# [SOURCE RECORDS]
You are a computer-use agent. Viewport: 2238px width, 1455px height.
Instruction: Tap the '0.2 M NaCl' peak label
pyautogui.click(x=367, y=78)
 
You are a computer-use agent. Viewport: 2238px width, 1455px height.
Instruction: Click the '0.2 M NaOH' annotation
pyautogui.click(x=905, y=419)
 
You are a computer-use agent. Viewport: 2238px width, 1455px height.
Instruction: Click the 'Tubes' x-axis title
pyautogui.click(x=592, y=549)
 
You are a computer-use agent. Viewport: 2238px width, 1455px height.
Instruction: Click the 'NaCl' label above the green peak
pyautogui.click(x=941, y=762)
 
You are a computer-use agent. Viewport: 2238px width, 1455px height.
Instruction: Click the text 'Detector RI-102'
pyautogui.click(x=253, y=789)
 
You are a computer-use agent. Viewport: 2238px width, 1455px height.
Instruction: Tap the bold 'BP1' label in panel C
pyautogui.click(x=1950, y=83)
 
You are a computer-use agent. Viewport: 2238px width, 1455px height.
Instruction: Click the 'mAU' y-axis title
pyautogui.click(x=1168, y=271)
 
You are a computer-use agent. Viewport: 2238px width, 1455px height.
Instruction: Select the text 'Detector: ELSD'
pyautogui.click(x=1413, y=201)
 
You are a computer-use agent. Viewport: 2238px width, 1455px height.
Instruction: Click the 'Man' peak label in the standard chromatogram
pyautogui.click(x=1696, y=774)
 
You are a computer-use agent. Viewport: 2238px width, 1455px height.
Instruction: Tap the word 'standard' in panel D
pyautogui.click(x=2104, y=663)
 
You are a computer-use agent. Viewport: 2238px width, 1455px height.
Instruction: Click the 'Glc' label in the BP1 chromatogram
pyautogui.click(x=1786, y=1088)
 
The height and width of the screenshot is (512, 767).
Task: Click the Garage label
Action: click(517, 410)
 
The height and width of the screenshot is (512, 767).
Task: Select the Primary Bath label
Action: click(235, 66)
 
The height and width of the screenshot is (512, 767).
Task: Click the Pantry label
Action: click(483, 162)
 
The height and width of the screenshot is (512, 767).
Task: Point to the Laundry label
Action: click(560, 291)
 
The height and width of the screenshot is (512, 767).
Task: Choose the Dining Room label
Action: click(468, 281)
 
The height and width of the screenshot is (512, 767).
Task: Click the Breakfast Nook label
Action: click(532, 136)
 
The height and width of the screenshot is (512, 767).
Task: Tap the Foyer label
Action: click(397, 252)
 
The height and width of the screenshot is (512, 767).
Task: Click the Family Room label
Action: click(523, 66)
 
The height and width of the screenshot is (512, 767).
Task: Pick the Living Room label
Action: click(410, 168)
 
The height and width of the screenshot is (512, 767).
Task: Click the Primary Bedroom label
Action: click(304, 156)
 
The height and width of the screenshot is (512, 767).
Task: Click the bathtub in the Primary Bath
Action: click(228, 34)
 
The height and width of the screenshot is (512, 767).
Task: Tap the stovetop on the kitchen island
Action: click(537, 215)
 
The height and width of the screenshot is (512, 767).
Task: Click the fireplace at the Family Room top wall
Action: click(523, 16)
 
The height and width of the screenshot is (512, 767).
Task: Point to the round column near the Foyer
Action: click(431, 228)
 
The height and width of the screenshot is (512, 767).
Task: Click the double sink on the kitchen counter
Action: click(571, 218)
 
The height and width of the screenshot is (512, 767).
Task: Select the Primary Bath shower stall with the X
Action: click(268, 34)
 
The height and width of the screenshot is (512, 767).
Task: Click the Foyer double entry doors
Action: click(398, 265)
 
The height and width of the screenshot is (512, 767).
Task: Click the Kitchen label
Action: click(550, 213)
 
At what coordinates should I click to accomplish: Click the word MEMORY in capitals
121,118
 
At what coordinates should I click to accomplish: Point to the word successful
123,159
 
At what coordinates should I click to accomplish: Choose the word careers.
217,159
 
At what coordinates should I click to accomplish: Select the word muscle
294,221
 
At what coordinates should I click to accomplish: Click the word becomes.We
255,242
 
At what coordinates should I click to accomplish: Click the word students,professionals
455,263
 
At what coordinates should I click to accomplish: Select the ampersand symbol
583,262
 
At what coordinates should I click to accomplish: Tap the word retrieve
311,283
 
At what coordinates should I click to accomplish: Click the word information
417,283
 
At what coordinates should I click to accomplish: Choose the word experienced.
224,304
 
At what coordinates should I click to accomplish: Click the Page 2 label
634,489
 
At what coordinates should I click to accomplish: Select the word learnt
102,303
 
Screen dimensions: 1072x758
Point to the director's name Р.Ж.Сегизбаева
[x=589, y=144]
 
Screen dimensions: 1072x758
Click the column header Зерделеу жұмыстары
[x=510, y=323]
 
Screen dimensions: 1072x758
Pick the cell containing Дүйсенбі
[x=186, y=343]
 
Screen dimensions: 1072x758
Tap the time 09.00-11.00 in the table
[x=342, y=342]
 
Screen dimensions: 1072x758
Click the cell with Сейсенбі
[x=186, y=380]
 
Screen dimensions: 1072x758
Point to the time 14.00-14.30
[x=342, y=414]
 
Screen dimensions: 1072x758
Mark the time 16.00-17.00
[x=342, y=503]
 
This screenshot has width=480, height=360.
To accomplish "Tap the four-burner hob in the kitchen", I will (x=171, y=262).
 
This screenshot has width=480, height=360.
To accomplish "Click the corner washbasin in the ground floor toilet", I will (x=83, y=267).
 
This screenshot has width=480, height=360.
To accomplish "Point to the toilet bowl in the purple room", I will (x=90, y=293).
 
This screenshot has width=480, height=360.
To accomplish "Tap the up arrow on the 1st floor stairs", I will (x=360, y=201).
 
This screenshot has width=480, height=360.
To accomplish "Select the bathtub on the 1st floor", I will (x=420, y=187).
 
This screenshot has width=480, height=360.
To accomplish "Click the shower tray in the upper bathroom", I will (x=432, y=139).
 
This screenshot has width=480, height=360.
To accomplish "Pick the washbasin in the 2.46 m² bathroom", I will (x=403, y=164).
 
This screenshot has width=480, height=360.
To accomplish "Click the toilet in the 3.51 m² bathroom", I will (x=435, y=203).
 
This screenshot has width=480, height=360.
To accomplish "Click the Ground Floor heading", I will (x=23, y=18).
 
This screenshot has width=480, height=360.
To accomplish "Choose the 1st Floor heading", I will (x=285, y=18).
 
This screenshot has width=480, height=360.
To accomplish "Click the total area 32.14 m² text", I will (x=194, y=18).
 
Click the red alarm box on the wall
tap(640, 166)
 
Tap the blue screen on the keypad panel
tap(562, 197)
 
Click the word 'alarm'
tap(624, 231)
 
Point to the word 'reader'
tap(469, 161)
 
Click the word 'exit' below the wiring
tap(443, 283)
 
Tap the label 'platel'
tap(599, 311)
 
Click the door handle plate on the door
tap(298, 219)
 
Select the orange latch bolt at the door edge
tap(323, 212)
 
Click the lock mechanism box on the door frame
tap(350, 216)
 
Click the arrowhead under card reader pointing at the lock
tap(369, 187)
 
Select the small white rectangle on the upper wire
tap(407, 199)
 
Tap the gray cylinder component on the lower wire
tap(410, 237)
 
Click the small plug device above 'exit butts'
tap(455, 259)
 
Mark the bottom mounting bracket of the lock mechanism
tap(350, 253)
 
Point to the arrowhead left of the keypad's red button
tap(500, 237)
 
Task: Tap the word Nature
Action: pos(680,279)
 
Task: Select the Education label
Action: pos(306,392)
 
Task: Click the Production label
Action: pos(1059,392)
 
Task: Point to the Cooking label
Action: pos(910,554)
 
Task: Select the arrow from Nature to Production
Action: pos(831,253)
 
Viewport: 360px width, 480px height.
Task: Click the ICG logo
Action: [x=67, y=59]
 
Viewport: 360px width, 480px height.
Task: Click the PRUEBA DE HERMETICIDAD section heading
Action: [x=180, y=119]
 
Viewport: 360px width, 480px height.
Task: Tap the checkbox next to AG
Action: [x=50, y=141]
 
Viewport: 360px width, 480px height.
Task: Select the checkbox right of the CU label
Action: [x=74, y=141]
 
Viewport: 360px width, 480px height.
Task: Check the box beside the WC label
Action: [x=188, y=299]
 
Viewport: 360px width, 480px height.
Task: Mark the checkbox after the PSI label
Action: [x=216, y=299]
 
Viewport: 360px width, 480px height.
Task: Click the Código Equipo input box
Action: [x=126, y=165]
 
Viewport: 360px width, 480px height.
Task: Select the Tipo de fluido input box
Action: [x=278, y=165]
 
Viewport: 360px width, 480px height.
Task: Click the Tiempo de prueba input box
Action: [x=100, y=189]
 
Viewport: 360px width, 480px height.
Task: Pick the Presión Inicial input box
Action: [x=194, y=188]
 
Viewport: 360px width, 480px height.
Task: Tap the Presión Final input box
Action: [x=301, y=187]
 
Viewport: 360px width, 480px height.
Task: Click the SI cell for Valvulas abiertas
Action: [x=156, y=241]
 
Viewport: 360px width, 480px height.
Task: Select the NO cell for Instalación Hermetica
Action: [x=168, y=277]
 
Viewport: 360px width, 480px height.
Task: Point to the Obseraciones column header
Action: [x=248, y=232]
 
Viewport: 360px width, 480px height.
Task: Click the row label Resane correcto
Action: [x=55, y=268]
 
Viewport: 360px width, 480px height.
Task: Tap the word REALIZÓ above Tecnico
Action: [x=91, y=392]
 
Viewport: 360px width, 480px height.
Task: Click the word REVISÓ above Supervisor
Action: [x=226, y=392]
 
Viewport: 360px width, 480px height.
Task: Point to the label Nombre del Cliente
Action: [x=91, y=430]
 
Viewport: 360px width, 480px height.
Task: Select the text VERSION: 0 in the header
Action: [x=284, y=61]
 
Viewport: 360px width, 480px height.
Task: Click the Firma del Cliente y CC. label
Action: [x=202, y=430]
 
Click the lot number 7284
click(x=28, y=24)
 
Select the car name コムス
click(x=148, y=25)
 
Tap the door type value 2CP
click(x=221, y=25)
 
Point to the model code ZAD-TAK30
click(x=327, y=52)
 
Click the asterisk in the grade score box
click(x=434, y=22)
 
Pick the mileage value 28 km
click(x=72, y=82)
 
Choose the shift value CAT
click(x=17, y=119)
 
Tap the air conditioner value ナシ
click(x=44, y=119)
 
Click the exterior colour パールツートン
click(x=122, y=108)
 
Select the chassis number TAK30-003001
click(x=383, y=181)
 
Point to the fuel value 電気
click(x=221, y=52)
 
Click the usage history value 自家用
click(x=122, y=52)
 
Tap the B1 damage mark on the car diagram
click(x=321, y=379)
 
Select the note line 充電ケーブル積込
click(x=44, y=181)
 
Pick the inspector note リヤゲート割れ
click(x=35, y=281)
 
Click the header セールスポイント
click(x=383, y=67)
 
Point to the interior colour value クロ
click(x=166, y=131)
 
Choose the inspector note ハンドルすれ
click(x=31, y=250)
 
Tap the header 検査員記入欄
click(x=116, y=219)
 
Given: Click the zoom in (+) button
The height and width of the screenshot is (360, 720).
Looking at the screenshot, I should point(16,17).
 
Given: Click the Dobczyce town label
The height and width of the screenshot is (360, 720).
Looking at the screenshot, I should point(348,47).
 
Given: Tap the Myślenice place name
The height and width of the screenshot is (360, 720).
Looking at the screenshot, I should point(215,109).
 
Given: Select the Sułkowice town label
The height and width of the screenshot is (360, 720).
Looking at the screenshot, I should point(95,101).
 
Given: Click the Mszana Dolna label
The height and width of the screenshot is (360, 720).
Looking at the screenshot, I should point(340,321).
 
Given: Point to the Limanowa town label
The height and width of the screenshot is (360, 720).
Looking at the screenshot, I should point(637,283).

# [DIRECTIONS FOR THIS TASK]
Can you give the lines as a numbered list, leaving out blank lines, starting at the first line of the items and ending at the line that contains "pyautogui.click(x=592, y=549)", with both of those lines included?

# [TASK RESULT]
1. You are a computer-use agent. Viewport: 2238px width, 1455px height.
2. Instruction: Tap the '0.2 M NaCl' peak label
3. pyautogui.click(x=367, y=78)
4. You are a computer-use agent. Viewport: 2238px width, 1455px height.
5. Instruction: Click the '0.2 M NaOH' annotation
6. pyautogui.click(x=905, y=419)
7. You are a computer-use agent. Viewport: 2238px width, 1455px height.
8. Instruction: Click the 'Tubes' x-axis title
9. pyautogui.click(x=592, y=549)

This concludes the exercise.